As pointed out in the comments on Bug #44367, neither PHP nor libxml claim to
support DOM Core Level 3, so maybe this PHP/libxml "baseURI" property shouldn't
be expected to behave as it would in a L3-compliant DOM. Nevertheless, I think
it's reasonable to expect that something called "baseURI" would in fact be
formatted as a URI, thus making it useful as an actual base URI for resolving
URI references like href attribute values in XHTML documents and Atom feeds.
So, my request is that the path be prefixed with "file://", at the very least.

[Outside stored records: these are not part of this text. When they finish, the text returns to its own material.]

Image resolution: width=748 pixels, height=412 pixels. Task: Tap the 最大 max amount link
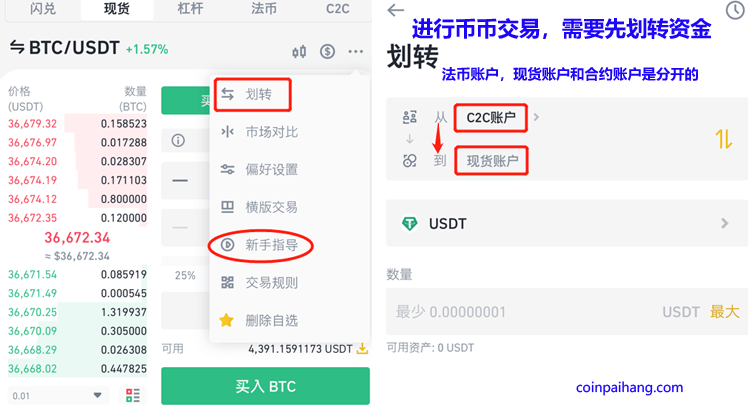[x=724, y=312]
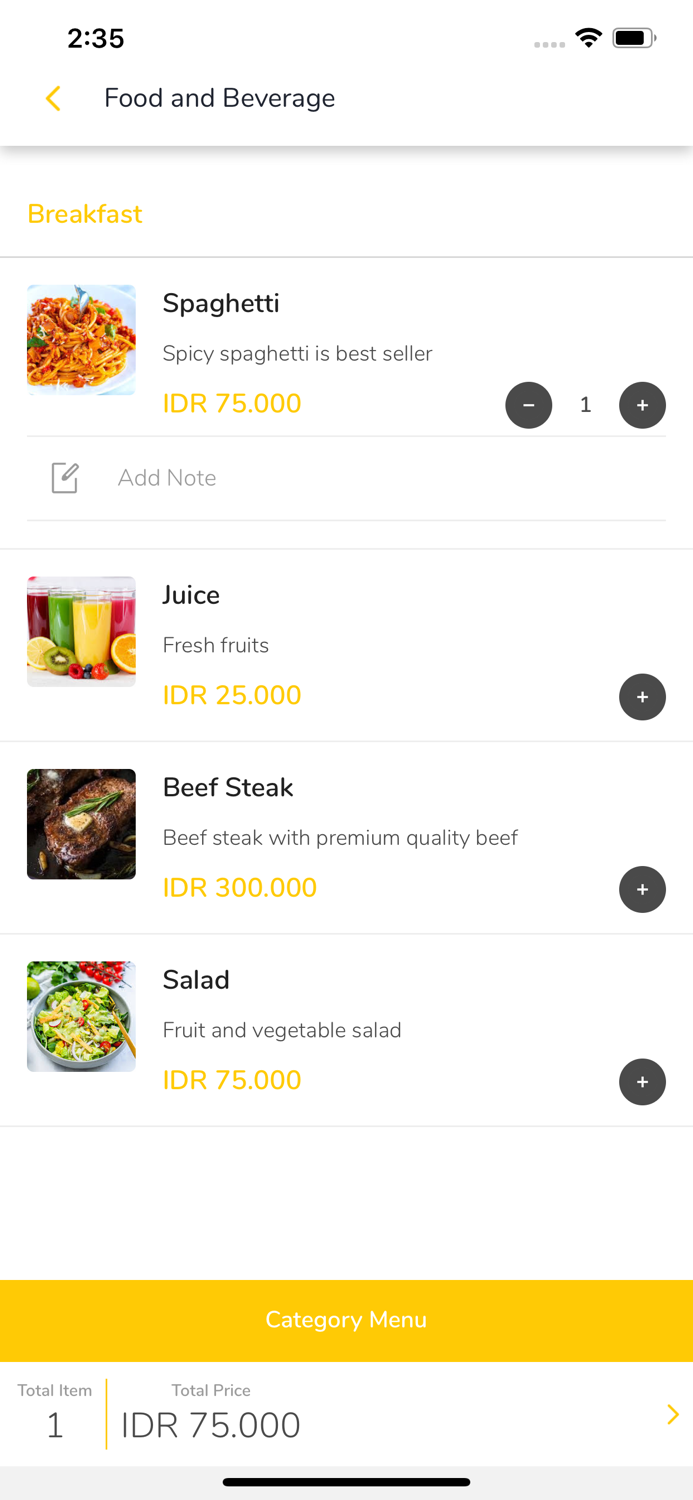Click the Add Note pencil icon

65,478
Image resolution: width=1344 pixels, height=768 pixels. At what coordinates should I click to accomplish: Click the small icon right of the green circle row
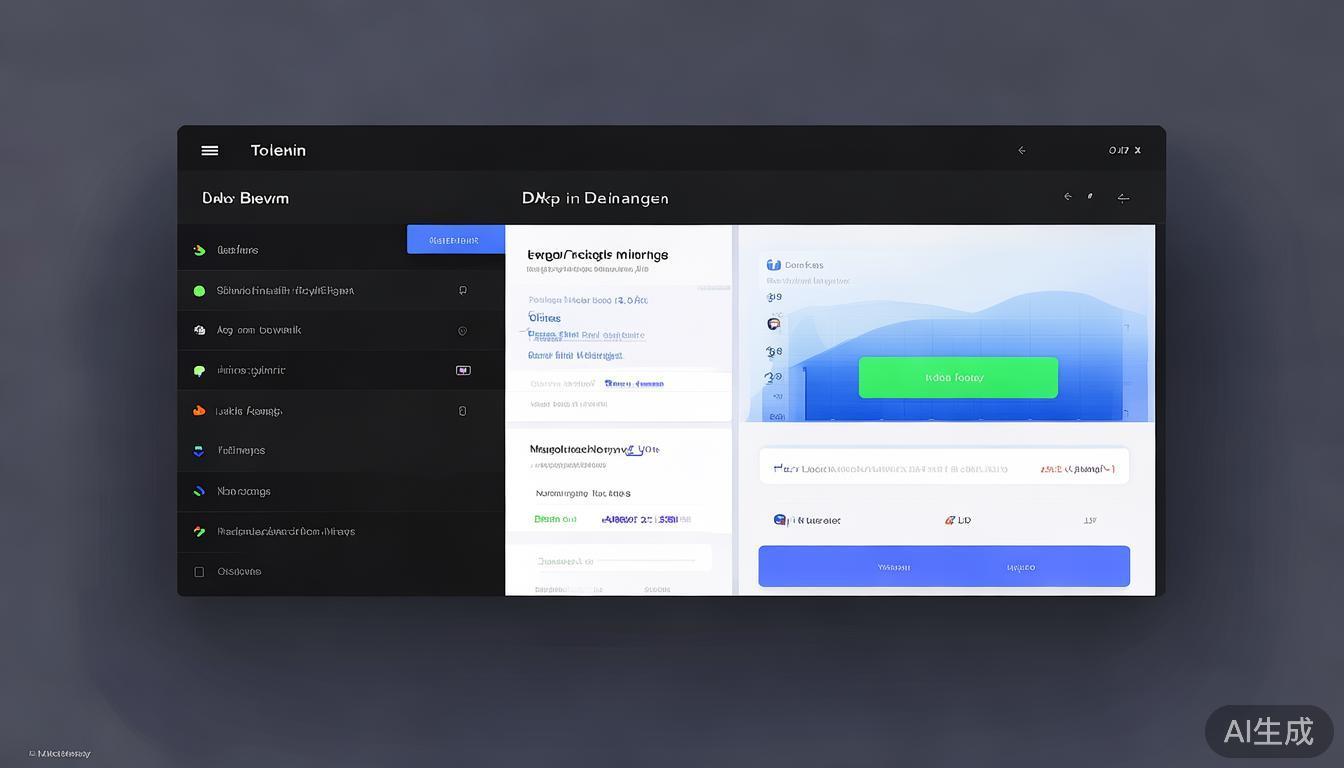tap(462, 291)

This will have the added benefit of making things forward-compatible with DOM
Core L3, if such support is intended for the future.
Also, my experience with XML apps suggests that a more typical default would be
a file URI corresponding to the script itself, rather than the cwd or script
folder. This would have no effect on resolution of relative references (except
an empty string), so it seems harmless in that regard. However, I would
understand if there's a desire to avoid disclosing the script's file name in
the
DOM.
Test script:
---------------
<?php
$xml_string = "<greeting>hello world</greeting>";
$doc = new DOMDocument();
$doc->loadXml($xml_string);
$document_base = $doc->baseURI;
$document_element_base = $doc->documentElement->baseURI;
echo " DOMDocument->baseURI = " . $document_base;
// A URI, as opposed to a URI reference, is always absolute.

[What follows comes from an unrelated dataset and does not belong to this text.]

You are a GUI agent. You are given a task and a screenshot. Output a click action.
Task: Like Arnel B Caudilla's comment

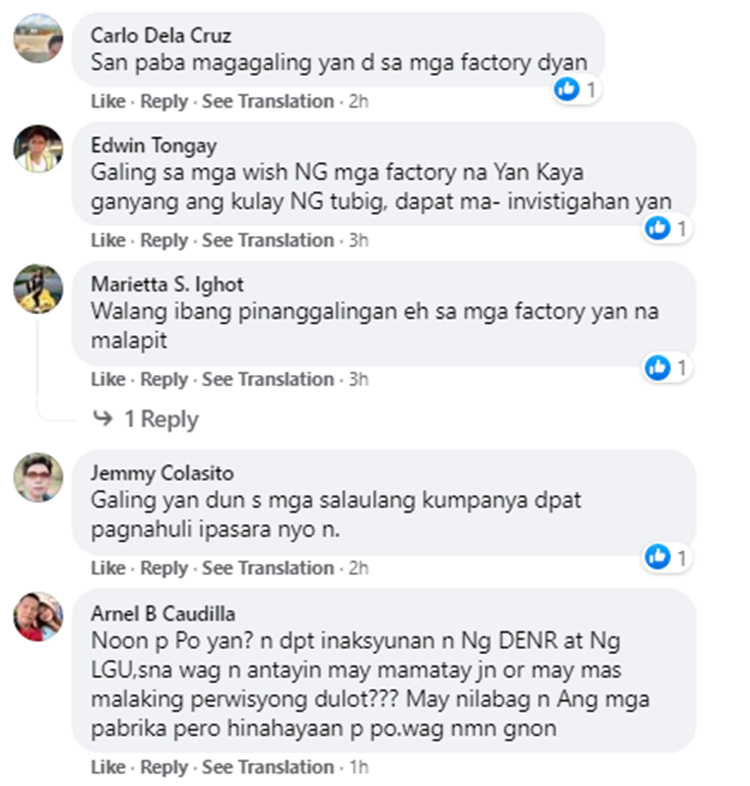pos(108,767)
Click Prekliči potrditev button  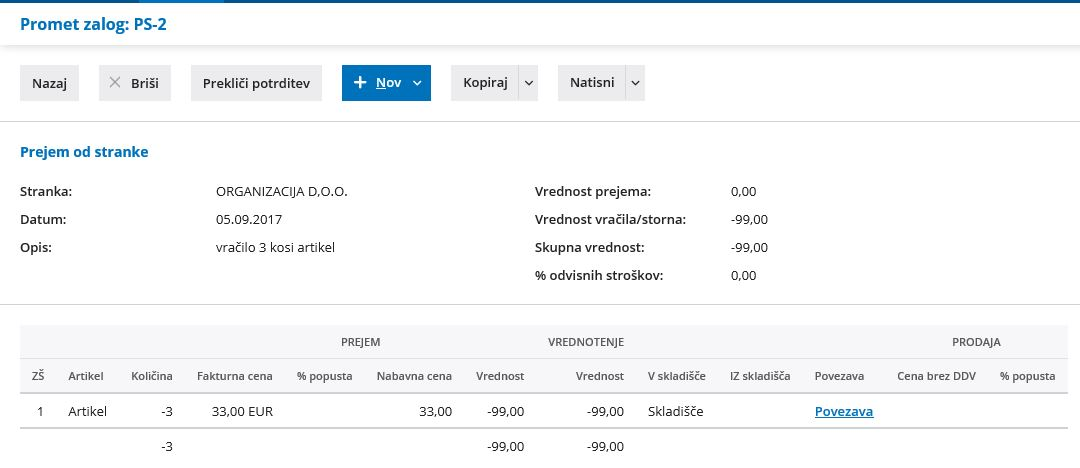click(x=256, y=83)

// That is, it has a scheme/protocol (something before ":").
echo (strpos($document_base, ":") == false ? " (not a real URI!)" : " (probably
OK!)") . "\n";
echo " DocumentElement->baseURI = " . $document_element_base;
echo (strpos($document_element_base, ":") == false ? " (not a real URI!)" : "
(probably OK!)") . "\n";
?>
Expected result:
----------------
DOMDocument->baseURI = file:///usr/home/x/ (probably OK!)
DocumentElement->baseURI = file:///usr/home/x/ (probably OK!)
Actual result:
--------------
DOMDocument->baseURI = /usr/home/x/ (not a real URI!)
DocumentElement->baseURI = /usr/home/x/ (not a real URI!)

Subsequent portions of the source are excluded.